Immigration advocates I spoke to just now are very pleased with the speech Obama just delivered, in which he offered his principles for reform. They believe he laid out a template for the rest of this battle — one that will make passage of reform more likely. Here’s why:

1) Obama went as far as he could in laying down a firm marker, without trampling on Congress. Obama said: “For comprehensive immigration reform to work, it must be clear from the outset that there is a pathway to citizenship.” The key words there are “at the outset.” The White House set of principles differ from the Senate plan in that the former does not have enforcement “triggers” to set in motion the path to citizenship. With that “from the outset” line, Obama was telling Congress that the enforcement trigger can’t be unreasonable or deliberately obstructive of progress — and the timeline for the path to citizenship can’t be too protracted — to place the path to citizenship functionally out of sight.

Obama also threatened to send up his own bill if the Senate doesn’t act quickly, letting Congress know that they are operating on a tight time frame. “He’s putting pressure on the bipartisan group of Senators, telling them we’re not going to accept any version of reform they come up with,” Frank Sharry of America’s Voice tells me. “He put down a marker to get a path to citizenship that is direct and straightforward, certain and reasonable.”

At the same time, he’s giving Congress the space to work out the details — within those parameters. Of course, what remains to be seen is whether Republicans will be able to accept a “direct, straightforward, certain and reasonable ” path to citizenship, so Obama’s marker is also a straightforward challenge to them.

2) Obama reclaimed the need for immigration reform as the next logical step in the American story. He recast the debate over immigration as one over American values, history, and identity. For immigration advocates, the most important part of the speech may have been this one:

Who gets the privilege of becoming a citizen of the United States of America: That’s a big deal. When we talk about that in the abstract, it is easy sometimes for the discussion to take on a feeling of “us” versusthem.” And when that happens, a lot of folks forget that most of “us” used to be “them.” […] All those folks, before they were “us,” they were “them.”

Obama rebutted the right’s arguments about immigration on two levels. Conservatives argue that giving the 11 million “amnesty” is a reward for illegal behavior. Obama acknowledged that they “broke the rules” and “crossed the border illegally.” But with the above lines, he also recast the granting of citizenship not as a handout to undeserving lawbreakers, but as something squarely in the American tradition, one that has made the country better and stronger.
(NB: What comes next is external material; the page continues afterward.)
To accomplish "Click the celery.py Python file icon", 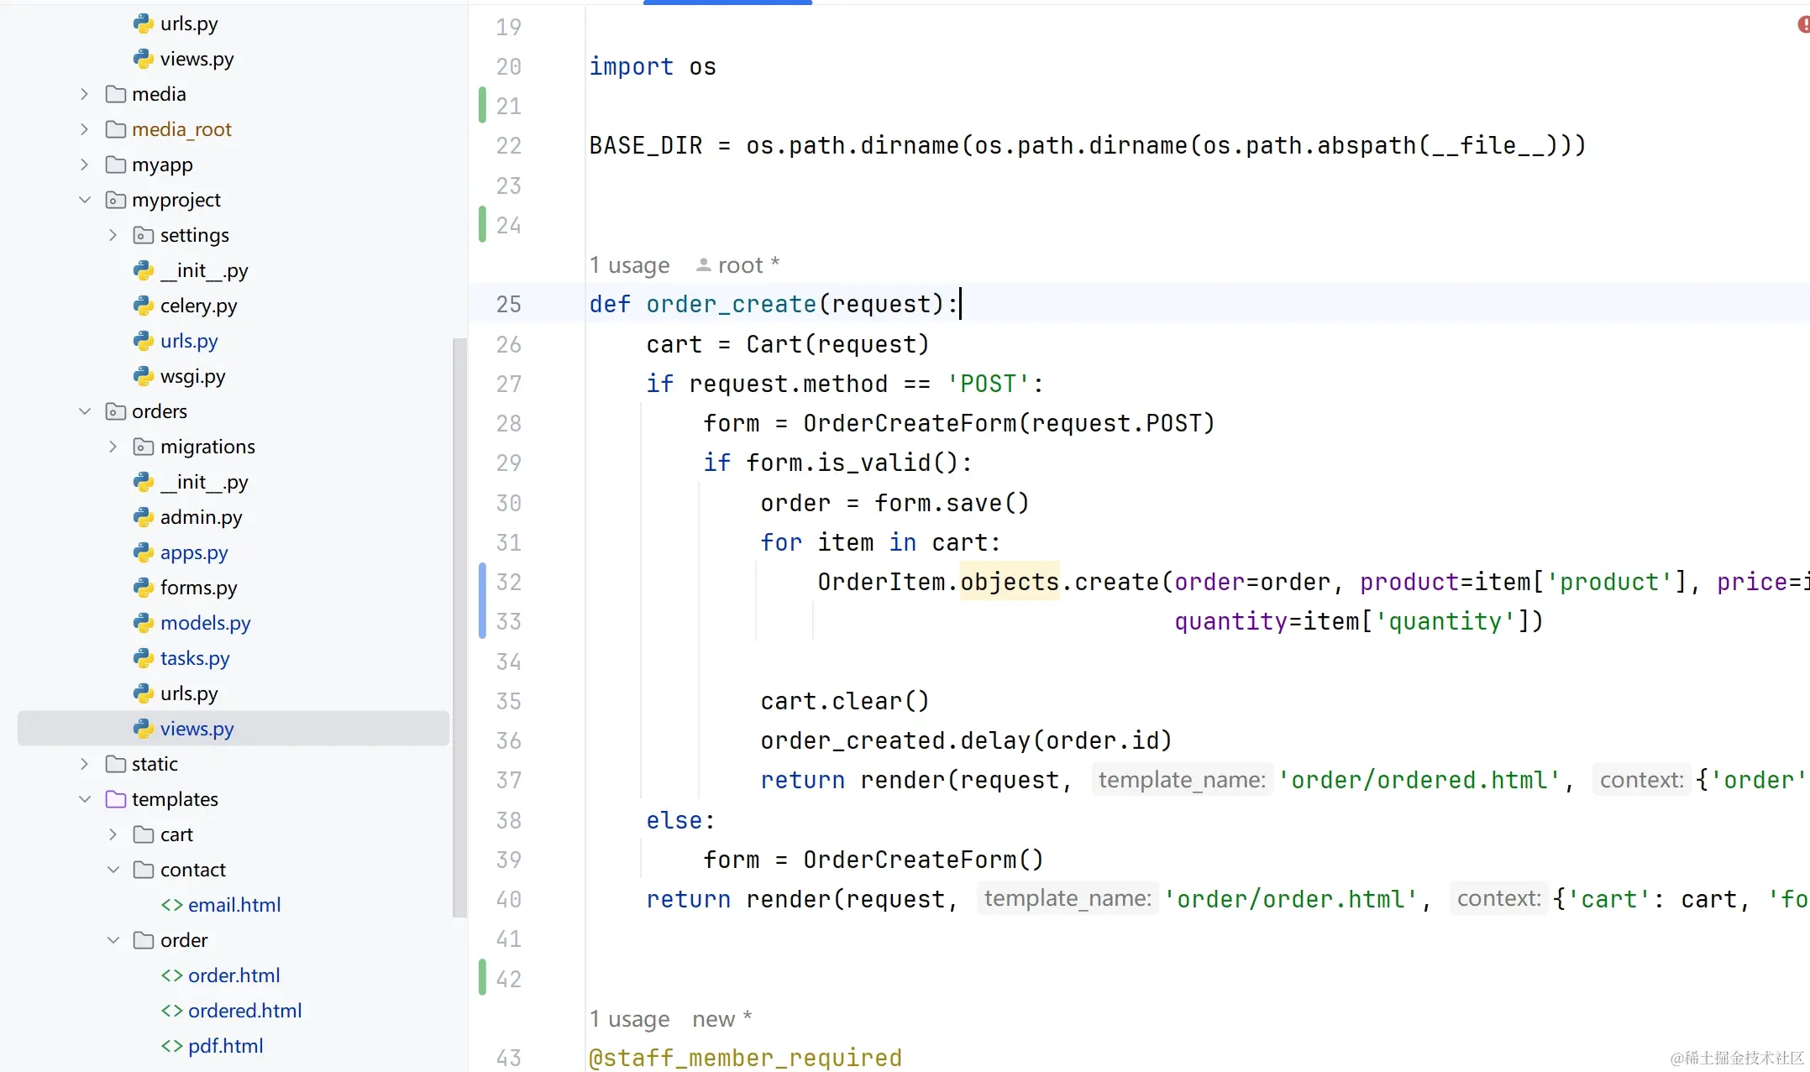I will point(144,306).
Obama also talked about previous waves of immigrants who “built this country hand by hand, brick by brick.” Some conservative Republicans have suggested that immigration reform is about creating new ranks of captive, government-dependent Democratic voters. Obama’s allusion to the role of immigrant labor in building the country is an implicit rebuke of this toxic version of the “handout” argument. Says Marshall Fitz, the director of immigration policy for the Center for American Progress: “He had the perfect values frame for this speech.”

By claiming that yesterday’s “them” is today’s “us,” and claiming that we must accept that today’s “them” are becoming “us,” Obama is claiming a mandate for immigration reform from the last election. But not in the way you might think. It isn’t just that the American people support the immigration reforms currently being discussed — polls suggest they do. Rather, it’s that the last election was a bet on the true nature of the emerging demographic makeup of America — on the true nature of the real America — one that Republicans lost and Obama won.

“Many new voters making up the Obama coalition have been demonized as them,” Sharry says. “Obama gave the debate a context that drew on the tradition of e pluribus unum, but connected it to the reality of the demographic transformation of America.”